◆ **EXERCISE INPUT**
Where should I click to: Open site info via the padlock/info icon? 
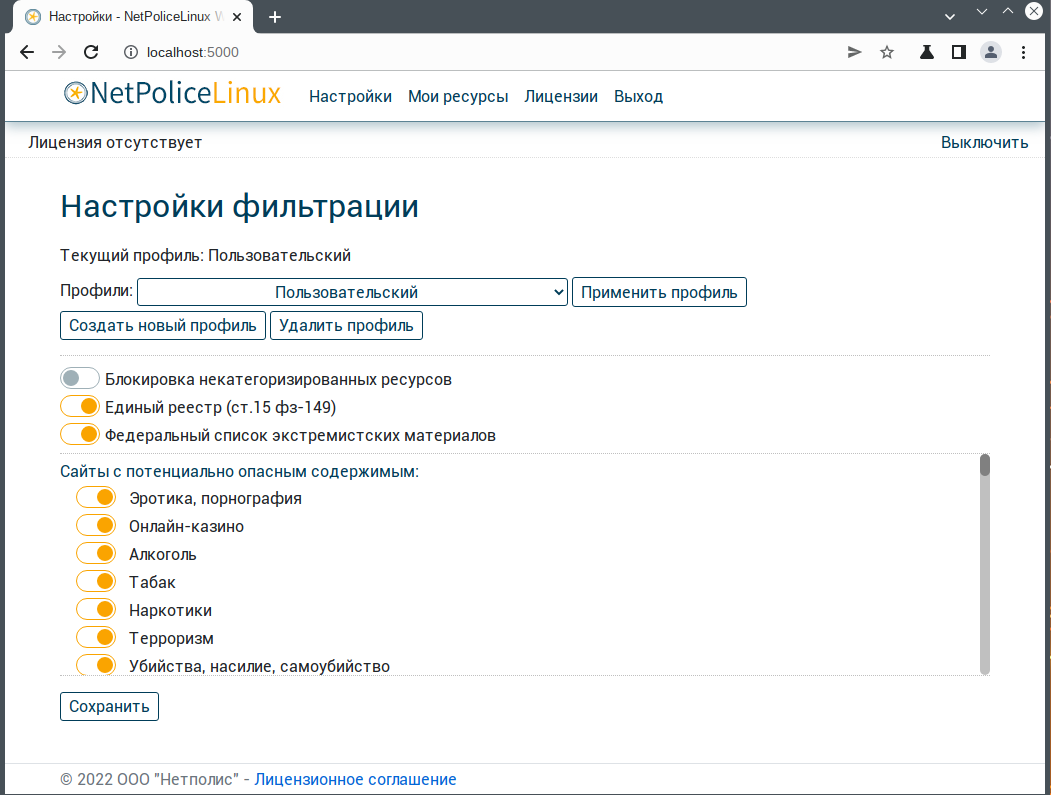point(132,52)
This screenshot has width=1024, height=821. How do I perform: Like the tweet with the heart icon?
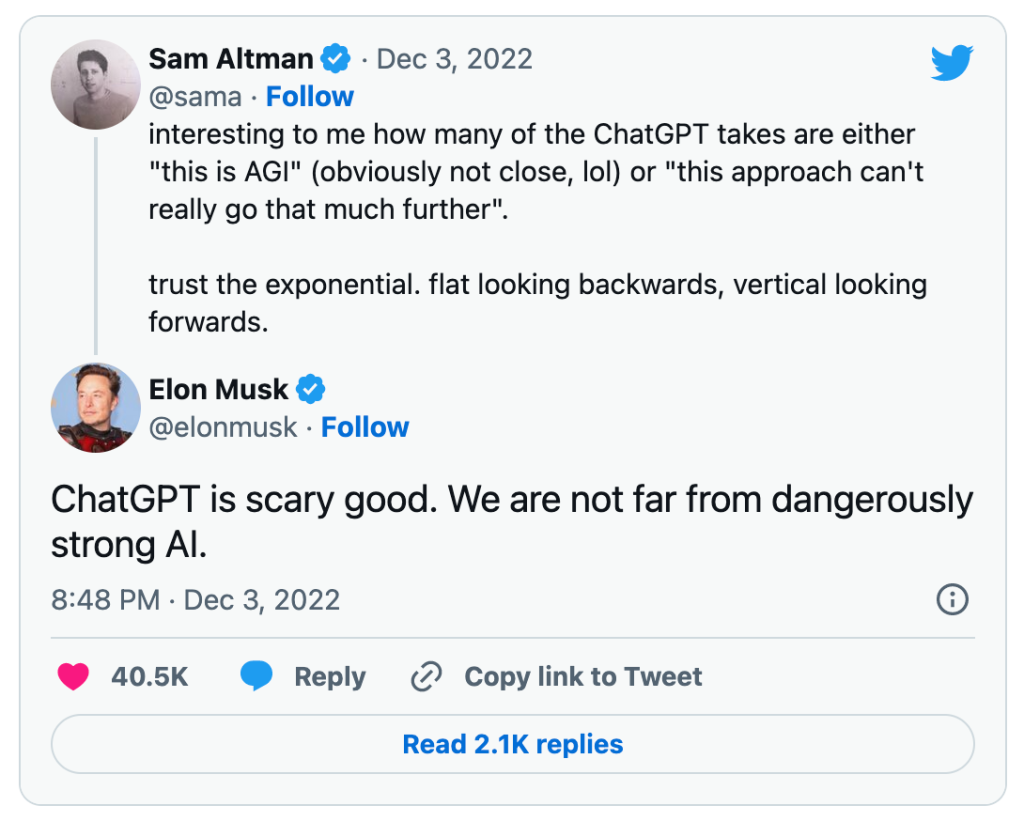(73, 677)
==
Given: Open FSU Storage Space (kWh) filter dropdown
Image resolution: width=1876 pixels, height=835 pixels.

◆ **WHAT IS REQUIRED**
Output the lines above exactly, but only those between the line holding "Given: Open FSU" and the line holding "Image resolution: width=1876", inclusive.

◆ **RESPONSE TO THE EXERCISE**
Given: Open FSU Storage Space (kWh) filter dropdown
Image resolution: width=1876 pixels, height=835 pixels.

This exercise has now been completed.